Simulating Effects of Agent Velocity Changes on Crowd Behavior During Fire Emergency Evacuations

Sammanfattning: Fire emergencies are both deadly and difficult to accurately model in real life. Computer-simulated crowds provide a way to observe the possible outcome of a fire emergency evacuation without endangering real human subjects. However, many previous studies in this area do not account for the fact that evacuating people will not move at a constant velocity, but rather speed up to attempt to evade danger. The aim of this study is to explore how agents increasing their velocity when in close proximity to a fire threat affects the results of a simulated emergency evacuation from a classroom environment. Using the game engine Unity3D, simulations were conducted of evacuations from three different classrooms of varying size, accommodating a small, medium, and large number of seats, and a corresponding number of agents. A fire object, which could either remain stationary or propagate through the room, was placed in one of two different locations in each room: near the exit and in a corner far from the exits. For each possible configuration, simulations were run both with and without the ability for agents to dynamically increase their velocity. The evacuation times and number of fatalities were noted.
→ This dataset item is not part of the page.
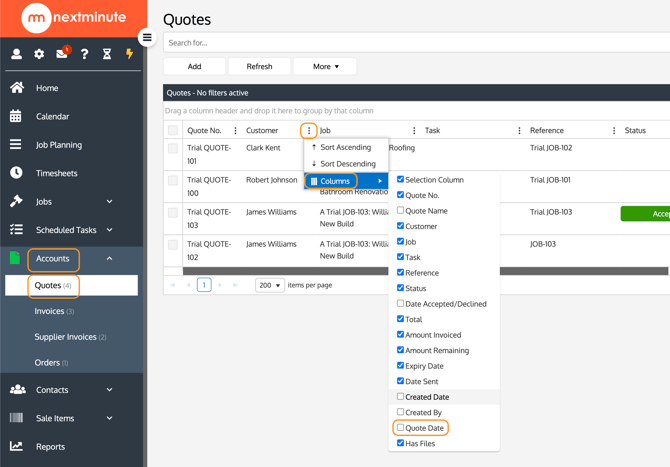The image size is (670, 467).
Task: Click the user profile icon in sidebar
Action: [x=16, y=54]
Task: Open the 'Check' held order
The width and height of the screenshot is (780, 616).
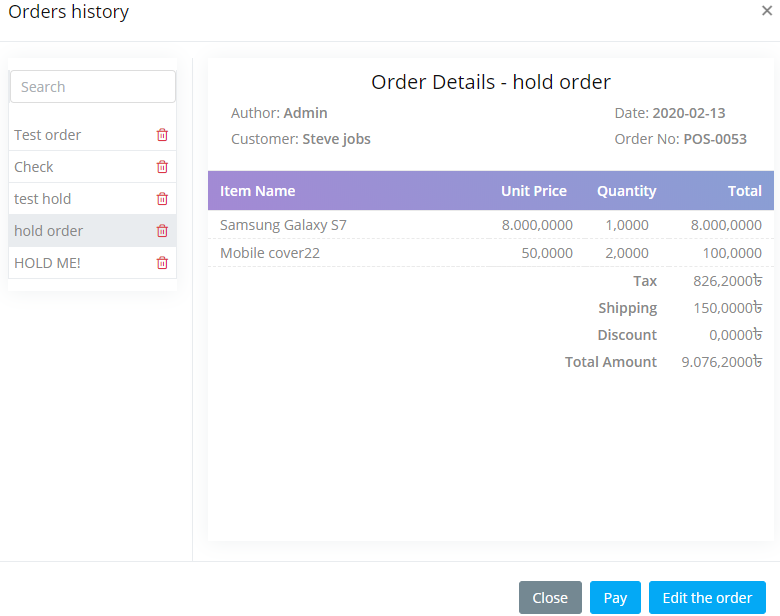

The experiment showed that allowing agents to speed up when in proximity to a threat led to shorter evacuation times and fewer fatalities compared to when the agents were limited to moving at a constant velocity. This is at odds with real-life data, which has shown that attempts to move faster can result in slower evacuations due to crowding behavior. The discrepancy is likely a result of unrealistic modeling of the interpersonal friction, i.e. pushing behavior, between agents. However, clear differences were observed compared to the experiments with constant velocity, which showcases the importance of continuing this overlooked research area in the pursuit of creating true-to-life emergency simulations.